# Do this:
In the text below on proxmox-file-restore, when and why would you add a --repository string to the extract command?

# Reading text:
____
Then extract a specific file, writing it out to a local path:

proxmox-file-restore extract vm/100/2026-07-14T02:15:00Z /drive-scsi0.img.fidx/part/2/etc/nginx/nginx.conf ./nginx.conf

For a container, the path starts with the archive name instead of a disk image:

proxmox-file-restore extract ct/105/2026-07-14T03:00:00Z /root.pxar/etc/nginx/nginx.conf ./nginx.conf

If you're targeting a PBS datastore that isn't already configured as Proxmox VE storage on that node, point the tool at it directly with a repository string, the same format proxmox-backup-client uses:

proxmox-file-restore extract --repository backup-user@pbs!token-name@10.0.0.20:main \
  vm/100/2026-07-14T02:15:00Z /drive-scsi0.img.fidx/part/2/etc/nginx/nginx.conf ./nginx.conf

You'll be prompted for the token secret, or you can set it ahead of time in the PBS_PASSWORD environment variable to run this unattended.
____
# Data extract:
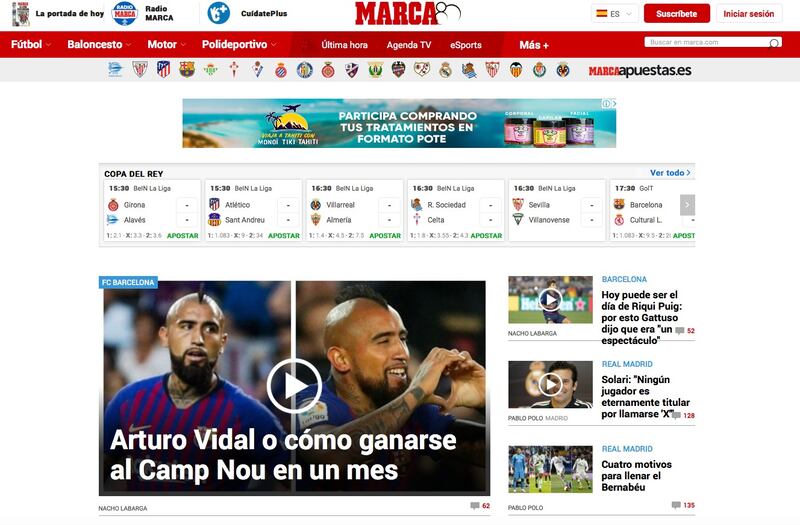Screen dimensions: 800x525
Task: Open the Cuatro motivos Bernabéu thumbnail
Action: 550,469
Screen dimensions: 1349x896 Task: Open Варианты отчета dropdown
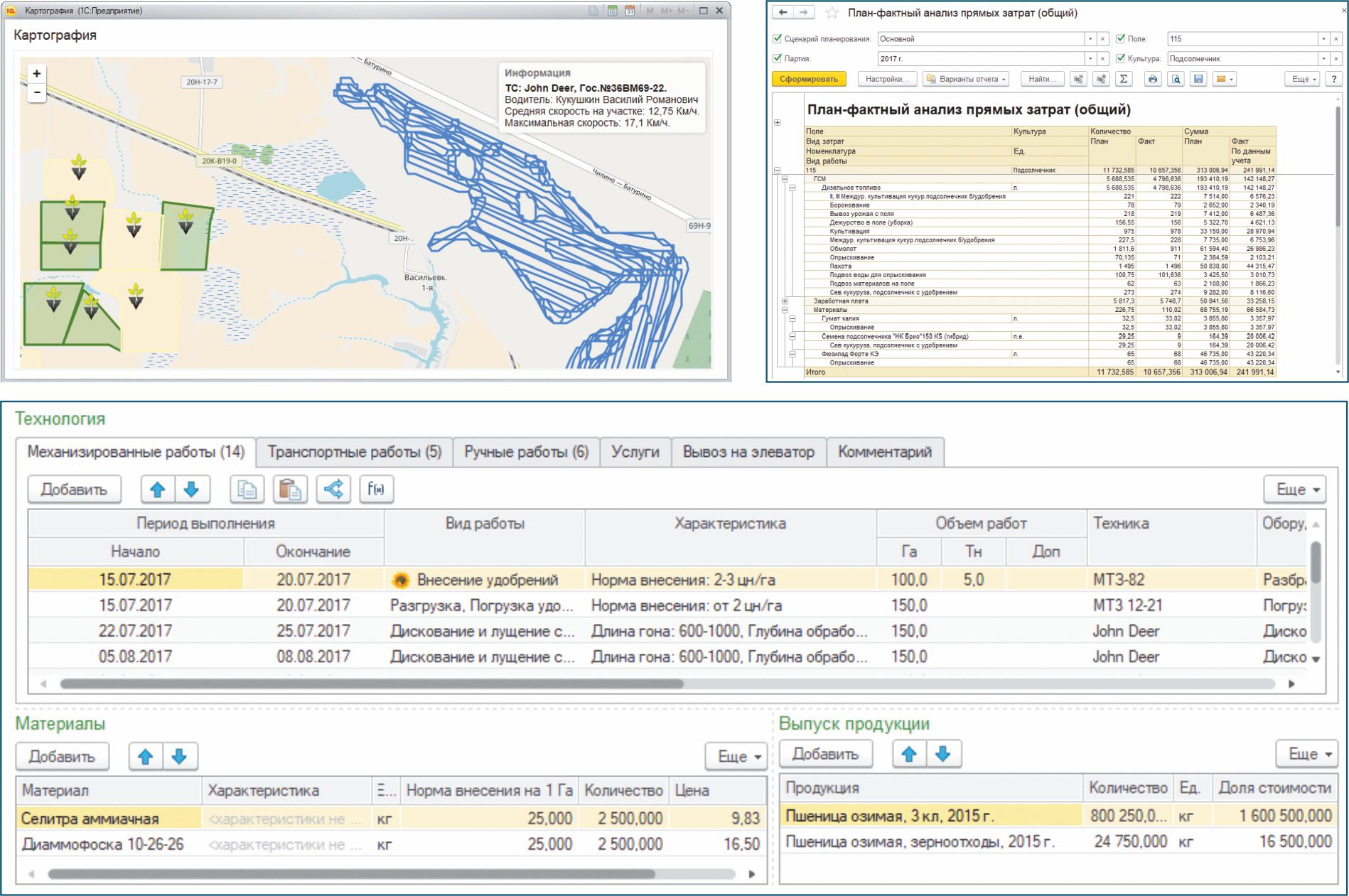point(967,79)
____
# Correct response:
You add it when the target PBS datastore isn't already configured as Proxmox VE storage on that node. The repository string points the tool directly at that datastore, in the same format proxmox-backup-client uses.